24 Steps to Becoming a Mentor So Your Legacy Outlives Your Life

September 19, 2017

becoming a mentor, selecting someone to mentor, what is a mentor

Think back to when you were in mid school, high school or college.

When you think about the one person who impacted you the most, who first comes to mind? A teacher?  A coach? A principal? A coach? A youth pastor? A friend?

More than likely, there’s at least one person who pops into your mind. Now think about what that person did for you and why you can remember their name.

For me, that person was Adam Winn.

Adam was an intern for the youth ministry I attended starting freshman year in high school.
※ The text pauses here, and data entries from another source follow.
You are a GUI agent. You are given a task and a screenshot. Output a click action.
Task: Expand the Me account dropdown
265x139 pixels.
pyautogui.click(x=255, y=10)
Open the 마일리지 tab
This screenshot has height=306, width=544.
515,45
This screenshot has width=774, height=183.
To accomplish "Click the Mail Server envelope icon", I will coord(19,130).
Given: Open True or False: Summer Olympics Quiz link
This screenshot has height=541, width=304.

He took time to hang out with me and a few other guys on a consistent basis.

I drove around with him in his white car we lovingly nicknamed “Apollo 13”, helped him put on events, and was even one of the two students who attended his wedding several states away.

At the time, I thought I was simply one of the guys he enjoyed being around since he was a kid at heart.

Maybe that was also true, but in hindsight, I’m now confident that I was intentionally selected by Adam and my time with him wasn’t just a fluke, an accident, or because he was bored and had nobody else to hang out with. He had been intentional with me.

My conversations with Adam nowadays are few and far between, but he will forever hold a sweet spot in my heart because he helped shape who I am today.

You have the ability to be an Adam.

You have the potential to forever change someone’s future for the better. These types of relationships don’t typically happen by chance, but by intentionally seeking out, selecting, and identifying a person in whom you can invest your time, attention and experience.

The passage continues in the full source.